Fluoride was observed to vary with depth in groundwater . The shallow hand-dug wells were observed to have lower fluoride concentrations compared to groundwater from borehole . This was due to dilution by recent recharge in shallow wells . Also, fluoride increase with depth was reported in some areas . This was due to increase of residence time as water infiltrates deeper.
Nearly all African countries having the incidence of fluoride level above 1.5 mg/l were found to have dental fluorosis [7, 10, 16, 17, 20, 25, 31, 39, 41, 43, 98, 101]. Although, the severe cases were observed in rift valley countries, some areas with fluoride levels below 1.5 mg/l had also the incidences of dental fluorosis. Indicating that, in addition to geology, climate, specifically temperature is responsible for amount of water intake and eventually fluorosis. It is important that African countries should review their maximum allowable fluoride concentration standards in drinking water since they are affected by the tropical climate.
Although fluoride in a range of 0.5 to 1.5 mg/l is said to improve skeletal and dental health, fluoride concentration beyond 1.5 mg/l is responsible for various skeletal and non skeletal health effects. Such health effects include dental fluorosis, skeletal fluorosis, crippling fluorosis, low haemoglobin levels, muscle fibre degeneration, excessive thirst, red blood cell deformities, skin rashes, headache, gastrointestinal problems, depression, nausea, urinary tract malfunction, tingling sensation in fingers and toes, abdominal pains, reduced immunity and neurological manifestations. It also alters the functional mechanisms of kidney, liver, respiratory system, digestive system, central nervous system, reproductive system and excretory system. Apart from all these health effects, only dental, skeletal and crippling fluorosis have been observed in most of fluoride endemic areas [2, 32, 34, 41, 64, 65, 67, 68, 71]. The rest of the effects have not been given enough attention. Therefore, more research is needed to avail negative effects of fluoride apart from fluorosis in African countries.
Since many African countries are affected by high fluoride in drinking water, there have been several initiatives to remove it. The most applied technologies to defluoridate drinking water in Africa require highly trained personnel, expensive and inefficient. Thus, limit their applicability in rural areas especially in developing countries. Therefore, researches to find alternative cheap defluoridation materials should be intensified.
7. Conclusion and Recommendation
High fluoride concentration is one of the major water quality problems affecting some of the African countries such as Tanzania, Kenya, Algeria, Nigeria, Ghana, Malawi, Sudan, Uganda and the Republic of South Africa and Ethiopia. The typical high fluoride in water was severe in countries located in Rift Valley like Kenya, Tanzania and Ethiopia. However, all the incidences of highest fluoride levels in water in the Rift Valley countries were found in surface water bodies. This is contrary, as it is expected groundwater to be more concentrated as compared to surface water due to more water-rock interaction than in surface water bodies. However, no single study among many studies has reported the long term trend of concentration of fluoride in water with time.
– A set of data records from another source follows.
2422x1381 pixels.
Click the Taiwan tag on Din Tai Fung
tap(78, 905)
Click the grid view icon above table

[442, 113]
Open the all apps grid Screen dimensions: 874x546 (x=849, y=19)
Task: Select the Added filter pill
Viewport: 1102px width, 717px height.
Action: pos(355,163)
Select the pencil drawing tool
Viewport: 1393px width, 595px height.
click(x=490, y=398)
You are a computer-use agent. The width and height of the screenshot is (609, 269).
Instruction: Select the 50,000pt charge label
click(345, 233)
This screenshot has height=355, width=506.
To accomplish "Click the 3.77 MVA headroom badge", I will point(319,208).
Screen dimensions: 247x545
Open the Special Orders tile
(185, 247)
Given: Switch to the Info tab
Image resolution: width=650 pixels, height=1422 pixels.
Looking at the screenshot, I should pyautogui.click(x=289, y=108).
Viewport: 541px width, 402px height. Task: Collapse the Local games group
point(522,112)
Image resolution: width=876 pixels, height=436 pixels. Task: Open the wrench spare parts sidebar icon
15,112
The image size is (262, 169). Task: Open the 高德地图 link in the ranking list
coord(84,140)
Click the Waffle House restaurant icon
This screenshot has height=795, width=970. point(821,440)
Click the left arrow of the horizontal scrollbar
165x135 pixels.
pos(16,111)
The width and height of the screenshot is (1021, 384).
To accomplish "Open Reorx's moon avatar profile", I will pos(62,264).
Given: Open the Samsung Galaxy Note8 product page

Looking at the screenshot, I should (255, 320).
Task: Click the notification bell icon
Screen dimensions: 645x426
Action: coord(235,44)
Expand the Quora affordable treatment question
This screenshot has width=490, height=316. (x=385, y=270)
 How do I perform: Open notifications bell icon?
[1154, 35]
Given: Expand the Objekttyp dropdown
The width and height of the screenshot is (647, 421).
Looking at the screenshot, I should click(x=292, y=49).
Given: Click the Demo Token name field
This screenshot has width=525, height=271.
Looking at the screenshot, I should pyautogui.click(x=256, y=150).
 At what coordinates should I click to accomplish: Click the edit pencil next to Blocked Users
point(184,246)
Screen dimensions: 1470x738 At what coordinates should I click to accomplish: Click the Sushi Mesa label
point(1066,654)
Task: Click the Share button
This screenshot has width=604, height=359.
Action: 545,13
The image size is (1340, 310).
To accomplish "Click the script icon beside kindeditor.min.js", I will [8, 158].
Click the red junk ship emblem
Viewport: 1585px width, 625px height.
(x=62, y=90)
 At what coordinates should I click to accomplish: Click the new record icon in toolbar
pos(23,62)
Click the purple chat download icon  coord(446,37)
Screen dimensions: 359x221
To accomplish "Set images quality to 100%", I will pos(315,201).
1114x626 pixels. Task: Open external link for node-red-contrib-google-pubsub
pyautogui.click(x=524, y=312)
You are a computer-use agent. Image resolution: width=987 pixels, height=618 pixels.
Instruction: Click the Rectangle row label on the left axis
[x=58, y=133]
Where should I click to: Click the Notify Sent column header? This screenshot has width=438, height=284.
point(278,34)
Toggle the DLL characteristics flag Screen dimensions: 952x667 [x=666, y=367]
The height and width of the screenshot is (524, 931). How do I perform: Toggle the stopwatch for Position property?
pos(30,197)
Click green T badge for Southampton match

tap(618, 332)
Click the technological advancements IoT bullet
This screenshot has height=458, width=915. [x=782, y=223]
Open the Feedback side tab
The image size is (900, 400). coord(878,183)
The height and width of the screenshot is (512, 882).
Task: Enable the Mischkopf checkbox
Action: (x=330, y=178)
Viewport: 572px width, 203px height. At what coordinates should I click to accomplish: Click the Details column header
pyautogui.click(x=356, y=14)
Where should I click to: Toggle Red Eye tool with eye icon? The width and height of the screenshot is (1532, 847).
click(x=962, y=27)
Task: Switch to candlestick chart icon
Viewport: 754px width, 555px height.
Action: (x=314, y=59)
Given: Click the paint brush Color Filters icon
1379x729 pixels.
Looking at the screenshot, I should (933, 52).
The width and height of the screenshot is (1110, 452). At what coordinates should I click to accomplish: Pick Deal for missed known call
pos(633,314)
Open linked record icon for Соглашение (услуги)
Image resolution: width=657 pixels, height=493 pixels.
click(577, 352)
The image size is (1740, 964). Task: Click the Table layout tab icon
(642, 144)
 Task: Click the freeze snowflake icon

Fluorosis has also been reported to be endemic in fluoritic areas of Africa though, little is known on other fluoride negative effects. Although, many defluoridation researches have been undertaken in Africa, no single study that gave defluoridation method that was efficient, cost effective, environmental friendly and easy to use in local community either in household or public system. Therefore, more efforts should concentrate on finding appropriate defluoridation techniques to be applied while considering the cost of operation, efficiency, practicability, easy application and environmental friendly. The effort to establish long term trend of fluoride concentration in water should also be taken in consideration. This helps to predict future concentration of fluoride and possibility to minimize future risks.